Он давно думал о «лирическом портрете» и эту свою думу связал с новым портретом дочери. Б апреле 1928 года Нестеров писал мне, говоря о себе в третьем лице: «М. В. мечтает летом написать портрет с его Веры. «Лирический портрет». Посмотрим, остался ли у старика «порох в пороховницах», или это уже «шлюпик»…»
Вслушаемся в рассказ В.М. Титовой, как писался этот ее портрет:
«Не желая помириться с неудачей, он вторично начинает писать с меня портрет в музее 40-х годов. …Но лицо, лицо опять не дается папе. Оно грустно и идет вразрез моему наряду… Папа и на этот раз был недоволен собой, но писал его с большим подъемом, чем первый портрет. Доставалось мне жестоко во время сеансов, заслуженно и незаслуженно, а так же и всем, кто попадался ему под горячую руку… Сравнивая эти два портрета, надо сказать, что первый портрет лицом более похож, но он будничный и, по словам папы, «скучный», а второй – нарядный и праздничный, но менее напоминает меня. Но папа считал оба портрета совсем неудавшимися».
Перед самым окончанием портрета Михаил Васильевич писал мне:
«Кончаю «Лирический портрет», быть может, назову его иначе. Выходит (если сегодня не испорчу) свежо и «не на 65 лет». Когда кончу, напишу о нем поподробней».
Но не написал. Из слов же его знаю, что и этот портрет он не считал удачным.
А между тем портрет написан действительно «свежо» и вовсе «не на 65 лет». В нем есть тонкое изящество в профиле девушки, есть живописное любование ею, как нарядной бабочкой на цветущем кусту. С видимым удовольствием, с красочною утехой выписаны легкое, бледно-розовое платье, стильный диван красного дерева.

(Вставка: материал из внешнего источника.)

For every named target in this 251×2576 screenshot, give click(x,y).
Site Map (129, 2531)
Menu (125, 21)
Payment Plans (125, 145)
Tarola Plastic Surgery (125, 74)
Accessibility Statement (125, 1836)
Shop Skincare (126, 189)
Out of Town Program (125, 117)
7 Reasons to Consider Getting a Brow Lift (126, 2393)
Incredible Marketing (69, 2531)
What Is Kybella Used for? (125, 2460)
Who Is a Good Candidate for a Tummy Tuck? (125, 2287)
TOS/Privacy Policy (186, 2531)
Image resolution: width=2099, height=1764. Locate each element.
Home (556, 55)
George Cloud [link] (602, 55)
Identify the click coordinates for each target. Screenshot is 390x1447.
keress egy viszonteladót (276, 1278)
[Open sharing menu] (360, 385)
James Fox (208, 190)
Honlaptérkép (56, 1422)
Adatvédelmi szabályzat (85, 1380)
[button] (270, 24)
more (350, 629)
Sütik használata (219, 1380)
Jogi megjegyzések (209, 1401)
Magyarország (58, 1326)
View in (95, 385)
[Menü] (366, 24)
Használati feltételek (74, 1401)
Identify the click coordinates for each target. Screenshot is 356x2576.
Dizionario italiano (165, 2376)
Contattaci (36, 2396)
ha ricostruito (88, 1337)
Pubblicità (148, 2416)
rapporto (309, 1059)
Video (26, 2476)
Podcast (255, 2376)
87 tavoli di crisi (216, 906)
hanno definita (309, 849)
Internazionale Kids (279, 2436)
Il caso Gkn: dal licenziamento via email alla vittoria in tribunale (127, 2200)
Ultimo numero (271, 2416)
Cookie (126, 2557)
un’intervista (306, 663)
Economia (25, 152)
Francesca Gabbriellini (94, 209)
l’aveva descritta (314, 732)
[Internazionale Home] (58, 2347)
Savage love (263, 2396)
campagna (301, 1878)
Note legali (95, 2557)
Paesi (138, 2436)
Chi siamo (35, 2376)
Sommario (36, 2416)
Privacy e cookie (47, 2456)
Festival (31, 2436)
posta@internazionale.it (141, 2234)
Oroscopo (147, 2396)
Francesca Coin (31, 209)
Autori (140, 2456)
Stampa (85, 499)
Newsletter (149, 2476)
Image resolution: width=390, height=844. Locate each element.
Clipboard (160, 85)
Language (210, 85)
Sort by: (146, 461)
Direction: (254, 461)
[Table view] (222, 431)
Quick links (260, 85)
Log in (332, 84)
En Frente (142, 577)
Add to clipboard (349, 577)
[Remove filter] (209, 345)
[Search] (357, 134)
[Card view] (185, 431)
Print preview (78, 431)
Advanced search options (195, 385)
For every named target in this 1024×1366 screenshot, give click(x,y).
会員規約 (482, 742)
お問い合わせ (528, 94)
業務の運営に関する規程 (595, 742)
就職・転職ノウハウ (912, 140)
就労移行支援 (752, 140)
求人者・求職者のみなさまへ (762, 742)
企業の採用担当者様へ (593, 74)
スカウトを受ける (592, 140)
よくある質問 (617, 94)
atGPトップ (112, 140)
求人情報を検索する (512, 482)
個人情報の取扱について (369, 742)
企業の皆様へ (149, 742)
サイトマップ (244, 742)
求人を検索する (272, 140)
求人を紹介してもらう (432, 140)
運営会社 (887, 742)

Но Нестеров ставил себе совсем иную задачу. Он писал «Лирический портрет», от которого – такова его творческая задача —
Но этого «волненья» портрет не дает. Художник сам почувствовал это, когда писал мне про портрет: «Быть может, назову его иначе».
Когда в 1935 году собирали работы на маленькую выставку Нестерова, он наотрез отказался дать этот портрет.
Наоборот, художник сам назначил на выставку небольшой «Женский портрет», написанный в 1925 году. В портрете этом Нестеров не ставил никаких особых задач «лирики», «драмы», «характеристичности».
Молодая женщина[31 присела в старинное кресло у стола, покрытого шелковой скатертью, и улыбнулась сама на свою мысль, на какую-то счастливую, светлую думу.
Как на портрете, которому назначалось быть «лирическим», здесь есть старинная мебель, старинные ткани, но взор портретиста, а за ним и взор зрителя лишь скользит по ним. Прекрасно выписано темно-синее платье с белоснежным откидным воротником, скрепленным камеей. Но и на нем не задерживается взор художника и зрителя.
Все устремлено на лицо молодой женщины. Это «одно из славных русских лиц», с чертами неправильными, но исполненными той внутренней душевности, сердечной чистоты, приветливой теплоты, которые составляли подлинную красоту русской женщины.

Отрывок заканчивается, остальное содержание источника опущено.